The structure of EHRs creates another serious problem, which Dr. Saira Shervani at the University of Chicago Medicine and colleagues discuss in a recent “Teachable Moment” article in JAMA Internal Medicine. Shervani et al share a story of a woman with a history of epilepsy who was admitted to the hospital due to recurrent falls and instability. They eventually discovered that she was experiencing adverse events from a duplicate epilepsy drug that was deprescribed by her neurologist, but had continued to be dispensed by the pharmacy.
Why would the pharmacy keep giving the patient a drug that her clinician had discontinued? Because when the neurologist discontinued the drug in the EHR, neither the patient nor the pharmacy were notified of this change.
While EHRs have the ability to send deprescribing requests to pharmacies, health networks don’t always turn on this functionality, because that “would entail additional costs for health care professionals and networks, including costs for software licensing and integration, as well as ongoing network fees and maintenance costs,” Shervani and colleagues write. The result is that deprescribing orders in the EHR are not transmitted to pharmacies in the same way as orders to prescribe.
In an accompanying editorial in JAMA Internal Medicine, Vanderbilt University Medical Center pharmacist Scott D. Nelson and professor Dr. Yaa Kumah-Crystal explain more about how clinicians have to work around the lack of deprescribing functionality:
Because most EHRs are not configured to notify pharmacies of prescription cancellations electronically, clinicians and staff are required to call the pharmacy to communicate that a prescription has been discontinued or actively submit a fax communication to the pharmacy about the prescription discontinuation…At times, prescribers attempt to prevent subsequent pharmacy dispenses by modifying the medication order in the EHR and sending a new prescription with “stop” or “cancel” in a free-text field, again hoping that the pharmacists will see and understand the message.
Think about that for a second. Doctors can notify pharmacies when they want to prescribe a new drug, with just a few clicks. But to get them to stop a drug, they might have to submit a fax to the pharmacy or write a note in the EHR and hope the pharmacist gets it. It’s hard to believe that this is the state of affairs in health technology in 2021.

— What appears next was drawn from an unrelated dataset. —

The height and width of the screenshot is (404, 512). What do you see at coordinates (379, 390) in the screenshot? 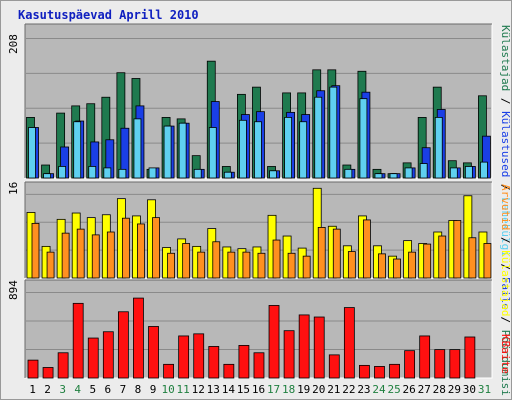
I see `day-label: 24` at bounding box center [379, 390].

We know that EHRs need a complete overhaul — they should be interoperable across systems, there should be secure and fast information exchange, and they should be much more usable for clinicians. However, part of the problem with deprescribing electronically is not technical but political. As Nelson and Kumah-Crystal write, there already exists a program that can cancel prescriptions through the EHR called CancelRx, which was developed in 2006. However, there are no minimum use requirements for this program, like there are for other EHR programs, so it often goes unused. Clinicians at Johns Hopkins Medical Center and the University of Wisconsin have had success using CancelRx, but adoption nationwide remains slow. Nelson and Kumah-Crystal recommend that institutions engage prescribers, pharmacists, IT specialists, and training teams to make sure that questions about workflow and troubleshooting can be worked out for a successful implementation.